Is It A Breach Of Fiduciary Duty To Fail Or Refuse To Conform To Delaware’s Judicial Decisions Or Practices?
The answer to this question in Nevada may soon be an unequivocal “no”. Last week, the Nevada Legislature unanimously passed SB 203 and sent it to Governor Brian Sandoval for signature. Among other things, Section 2 of SB 203 declares:
The directors and officers of a domestic corporation, in exercising their duties under NRS 78.138 and 78.139, may be informed by the laws and judicial decisions of other jurisdictions and the practices observed by business entities in any such jurisdiction, but the failure or refusal of a director or officer to consider, or to conform the exercise of his or her powers to, the laws, judicial decisions or practices of another jurisdiction does not constitute or indicate a breach of a fiduciary duty.

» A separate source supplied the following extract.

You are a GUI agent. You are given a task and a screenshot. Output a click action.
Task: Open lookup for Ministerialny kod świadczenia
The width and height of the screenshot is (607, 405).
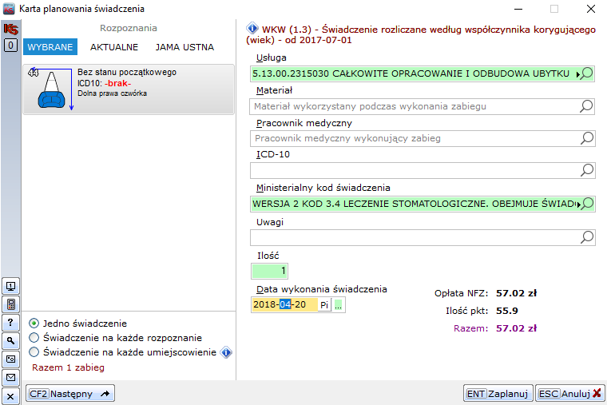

Federal courts have often looked to Delaware precedents in the absence of Nevada authority. See Brown v. Kinross Gold U.S.A., Inc., 531 F. Supp. 2d 1234, 1245 (D. Nev. Jan. 23, 2008) (“Because the Nevada Supreme Court frequently looks to the Delaware Supreme Court and the Delaware Courts of Chancery as persuasive authorities on questions of corporation law, this Court often looks to those sources to predict how the Nevada Supreme Court would decide the question.”), Hilton Hotels Corp. v. ITT Corp., 978 F. Supp. 1342, 1346 (D. Nev. Oct. 2, 1997) (“Where, as here, there is no Nevada statutory or case law on point for an issue of corporate law, this Court finds persuasive authority in Delaware case law.”), and Cenergy Corp. v. Bryson Oil & Gas P.L.C., 662 F. Supp. 1144, 1147 (D. Nev. Apr. 28, 1987) (“The Nevada Supreme Court has not ruled on this topic. Several cases from Delaware, however, are instructive.”). At least insofar as the fiduciary duties of directors is concerned, SB 203 is a unmistakable renunciation of the practice of referring to Delaware authority, at least with respect to claims of breach of a fiduciary duty.